All lines from the opening of the data to the line containing "Image resolution: width=1728, height=1143." must be returned unchanged, and only those lines.

[[ EXERCISE INPUTS open ]]

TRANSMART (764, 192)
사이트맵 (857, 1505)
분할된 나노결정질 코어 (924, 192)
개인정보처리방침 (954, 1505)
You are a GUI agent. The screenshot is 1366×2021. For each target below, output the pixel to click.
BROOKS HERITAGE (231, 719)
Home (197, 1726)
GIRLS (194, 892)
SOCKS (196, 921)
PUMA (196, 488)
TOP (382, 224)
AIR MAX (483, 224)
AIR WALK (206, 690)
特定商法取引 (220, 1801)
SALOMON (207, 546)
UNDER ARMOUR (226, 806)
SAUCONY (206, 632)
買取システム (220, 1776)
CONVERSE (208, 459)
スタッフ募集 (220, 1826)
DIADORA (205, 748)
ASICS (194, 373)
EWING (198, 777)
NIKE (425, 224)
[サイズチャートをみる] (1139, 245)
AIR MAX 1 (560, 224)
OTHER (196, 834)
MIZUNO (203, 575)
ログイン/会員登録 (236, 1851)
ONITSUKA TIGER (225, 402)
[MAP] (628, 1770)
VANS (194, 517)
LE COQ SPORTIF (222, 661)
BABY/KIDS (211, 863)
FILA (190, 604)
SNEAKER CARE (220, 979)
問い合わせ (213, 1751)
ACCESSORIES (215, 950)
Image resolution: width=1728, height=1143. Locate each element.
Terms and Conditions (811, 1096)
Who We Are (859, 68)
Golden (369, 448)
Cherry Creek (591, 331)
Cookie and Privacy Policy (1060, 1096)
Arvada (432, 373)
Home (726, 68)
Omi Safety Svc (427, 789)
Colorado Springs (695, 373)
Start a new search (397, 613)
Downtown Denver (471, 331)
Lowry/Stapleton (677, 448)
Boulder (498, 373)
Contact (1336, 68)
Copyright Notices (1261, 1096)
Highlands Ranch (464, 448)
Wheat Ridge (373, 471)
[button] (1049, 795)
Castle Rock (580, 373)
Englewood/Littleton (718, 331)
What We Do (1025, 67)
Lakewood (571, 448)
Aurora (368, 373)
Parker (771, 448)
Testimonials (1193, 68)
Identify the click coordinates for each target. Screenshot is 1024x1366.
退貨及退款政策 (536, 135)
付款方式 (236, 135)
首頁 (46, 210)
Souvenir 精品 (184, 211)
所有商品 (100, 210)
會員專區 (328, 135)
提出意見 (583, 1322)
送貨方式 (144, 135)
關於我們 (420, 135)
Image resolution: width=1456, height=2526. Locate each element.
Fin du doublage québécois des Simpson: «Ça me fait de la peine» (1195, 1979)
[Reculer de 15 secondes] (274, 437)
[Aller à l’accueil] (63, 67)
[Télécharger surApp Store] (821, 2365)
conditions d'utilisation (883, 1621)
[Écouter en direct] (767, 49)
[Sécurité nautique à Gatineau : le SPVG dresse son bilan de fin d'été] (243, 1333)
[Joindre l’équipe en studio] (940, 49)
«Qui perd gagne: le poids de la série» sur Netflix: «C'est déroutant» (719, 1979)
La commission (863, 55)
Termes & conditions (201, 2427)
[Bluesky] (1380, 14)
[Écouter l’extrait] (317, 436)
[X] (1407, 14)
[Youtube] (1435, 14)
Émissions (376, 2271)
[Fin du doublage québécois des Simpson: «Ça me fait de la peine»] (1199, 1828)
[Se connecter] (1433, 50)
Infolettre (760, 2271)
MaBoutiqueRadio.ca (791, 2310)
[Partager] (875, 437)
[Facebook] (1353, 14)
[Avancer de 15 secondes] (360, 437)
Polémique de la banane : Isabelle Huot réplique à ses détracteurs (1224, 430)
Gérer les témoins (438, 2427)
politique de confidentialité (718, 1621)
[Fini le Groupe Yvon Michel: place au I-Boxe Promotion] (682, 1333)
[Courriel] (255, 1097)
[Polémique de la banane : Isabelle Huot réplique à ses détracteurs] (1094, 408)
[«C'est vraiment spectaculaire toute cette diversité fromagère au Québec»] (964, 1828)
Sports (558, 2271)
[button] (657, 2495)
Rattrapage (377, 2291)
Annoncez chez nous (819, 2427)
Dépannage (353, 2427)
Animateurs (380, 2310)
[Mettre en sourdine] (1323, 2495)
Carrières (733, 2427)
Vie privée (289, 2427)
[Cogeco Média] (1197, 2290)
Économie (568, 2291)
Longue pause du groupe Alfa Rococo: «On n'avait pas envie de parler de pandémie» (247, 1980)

[[ EXERCISE INPUTS closed ]]

§ EXERCISE ANSWER:
TRANSMART (764, 192)
사이트맵 (857, 1505)
분할된 나노결정질 코어 (924, 192)
개인정보처리방침 (954, 1505)
You are a GUI agent. The screenshot is 1366×2021. For each target below, output the pixel to click.
BROOKS HERITAGE (231, 719)
Home (197, 1726)
GIRLS (194, 892)
SOCKS (196, 921)
PUMA (196, 488)
TOP (382, 224)
AIR MAX (483, 224)
AIR WALK (206, 690)
特定商法取引 (220, 1801)
SALOMON (207, 546)
UNDER ARMOUR (226, 806)
SAUCONY (206, 632)
買取システム (220, 1776)
CONVERSE (208, 459)
スタッフ募集 (220, 1826)
DIADORA (205, 748)
ASICS (194, 373)
EWING (198, 777)
NIKE (425, 224)
[サイズチャートをみる] (1139, 245)
AIR MAX 1 (560, 224)
OTHER (196, 834)
MIZUNO (203, 575)
ログイン/会員登録 (236, 1851)
ONITSUKA TIGER (225, 402)
[MAP] (628, 1770)
VANS (194, 517)
LE COQ SPORTIF (222, 661)
BABY/KIDS (211, 863)
FILA (190, 604)
SNEAKER CARE (220, 979)
問い合わせ (213, 1751)
ACCESSORIES (215, 950)
Image resolution: width=1728, height=1143. Locate each element.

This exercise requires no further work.